The track speaks to anyone who has broken up with someone and regretted it in the early morning hours: It's a quarter after one, I'm a little drunk and I need you now. Members Hillary Scott, Charles Kelley and Dave Haywood co-wrote the song with Josh Kear.

Lady Antebellum's 2007 debut single, Love Don't Live Here, reached No. 3 on Hot Country Songs. The group scored its first No. 1 with its third single, I Run to You, in July. (Its second single, Lookin' for a Good Time, reached No. 11 on Hot Country Songs in 2008.)

The trio's self-titled debut has sold 751,000 copies, according to Nielsen SoundScan, and the group won top new artist awards in 2008 from the Country Music Association and the Academy of Country Music.

Kelley says the group, which is co-producing its second album with veteran Music Row producer Paul Worley, is spending more time on arrangements than it did on its first album. Hopefully people can hear that on 'Need You Now,' he says. We're trying to get a little more creative on intros and outros. We've been able to take our time with this one. We've tried to analyze the songs from a lot of different directions.
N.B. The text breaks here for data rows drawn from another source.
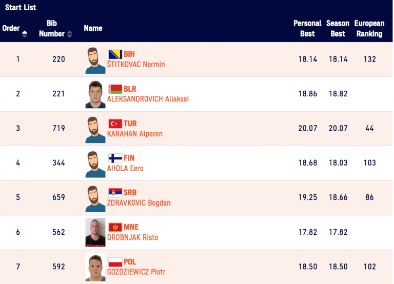Viewport: 394px width, 284px height.
Task: Sort the list by Order arrows
Action: [x=25, y=34]
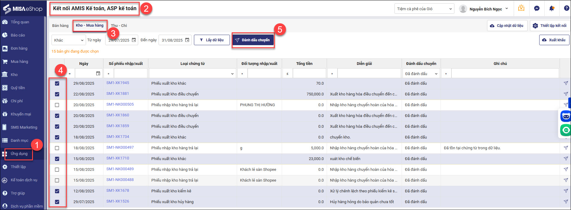Image resolution: width=571 pixels, height=210 pixels.
Task: Check the checkbox for SM1-NK000505 row
Action: (57, 105)
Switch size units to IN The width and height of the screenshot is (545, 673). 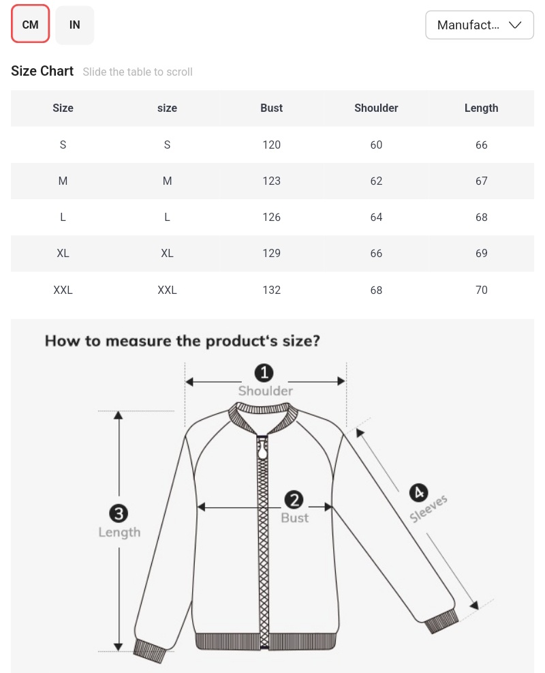pos(75,25)

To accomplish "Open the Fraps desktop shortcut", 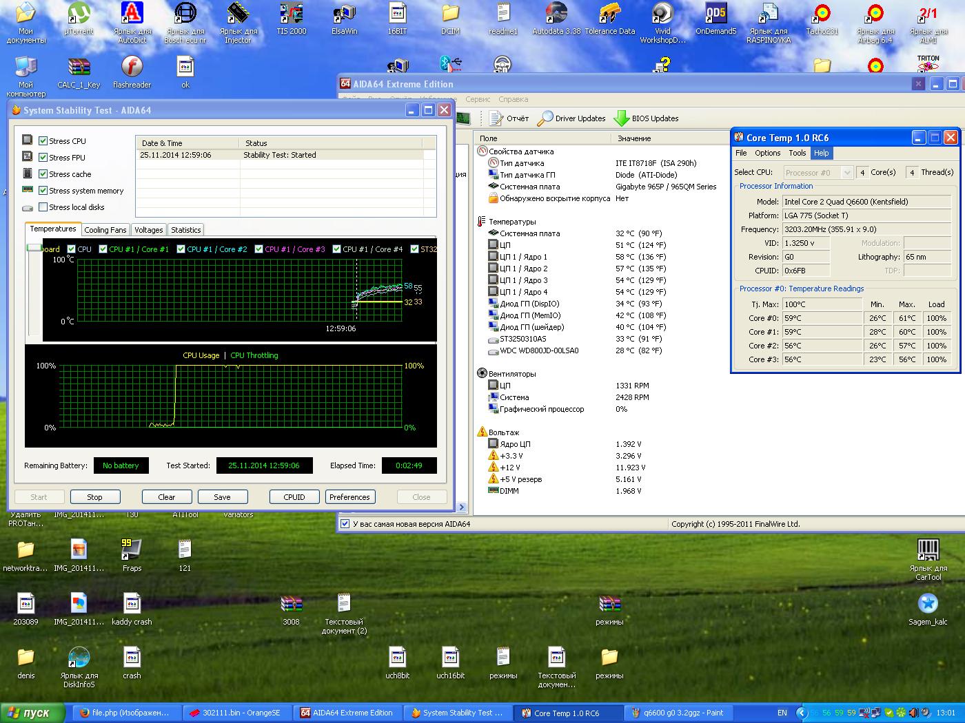I will point(132,550).
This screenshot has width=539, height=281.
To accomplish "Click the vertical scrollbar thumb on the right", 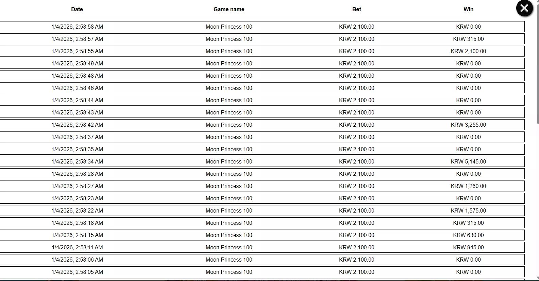I will click(x=537, y=64).
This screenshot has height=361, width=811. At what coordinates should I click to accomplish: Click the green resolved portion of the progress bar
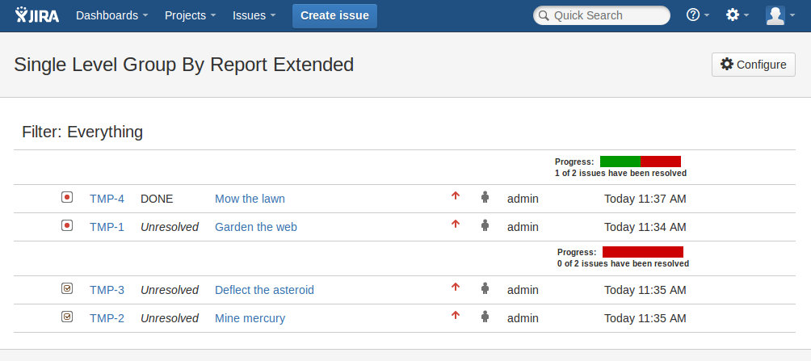tap(620, 162)

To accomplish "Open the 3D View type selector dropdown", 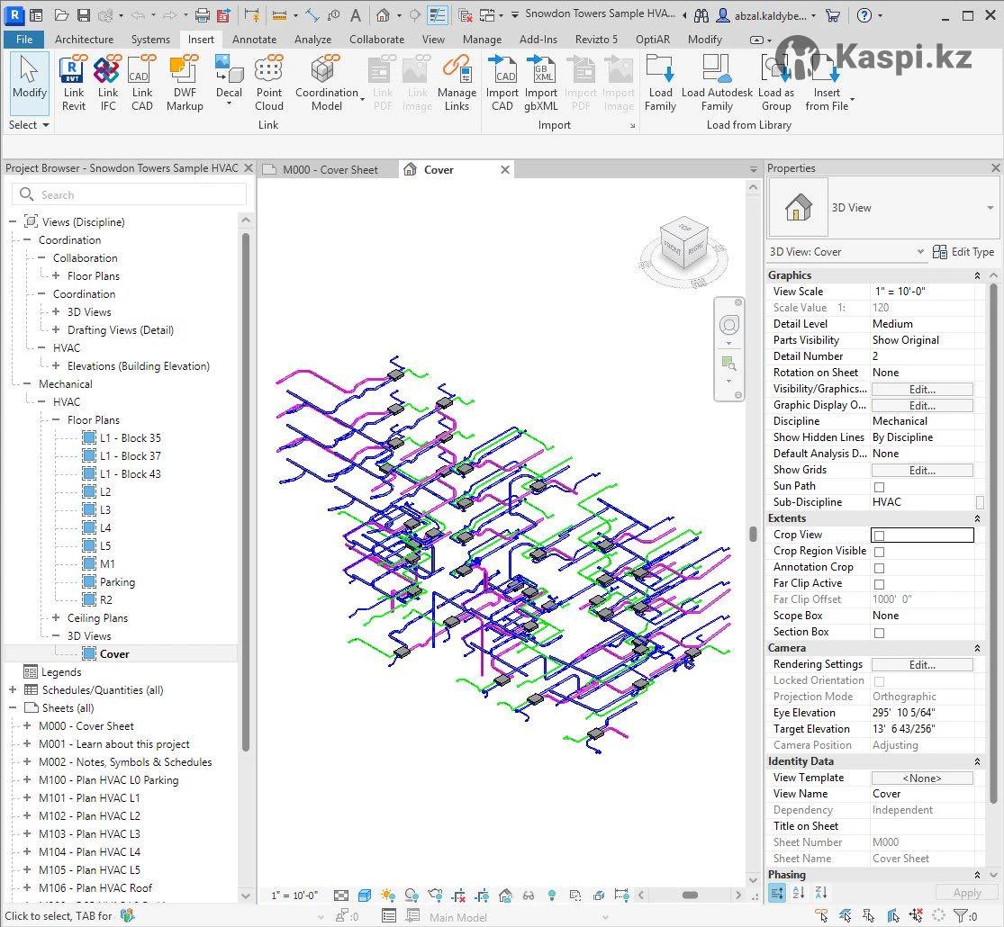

We've been dying to get back in the studio, Kelley adds. It's a different kind of artistic creativity; it's constructing something as opposed to entertaining.

The group toured with Kenny Chesney and Keith Urban this summer and also headlined some of its own fair and festival dates. It's been awesome, Kelley says. We're finally seeing that there's an awareness of who we are and our music. We look out in the crowd and we're seeing more and more people singing our songs.

That stands in stark contrast to shows the trio did in 2008, Kelley says. For the most part, the majority of the audience had no clue who we were last year. It's pretty wild to see it move in baby steps, a little bit at a time. Hopefully it's just the beginning.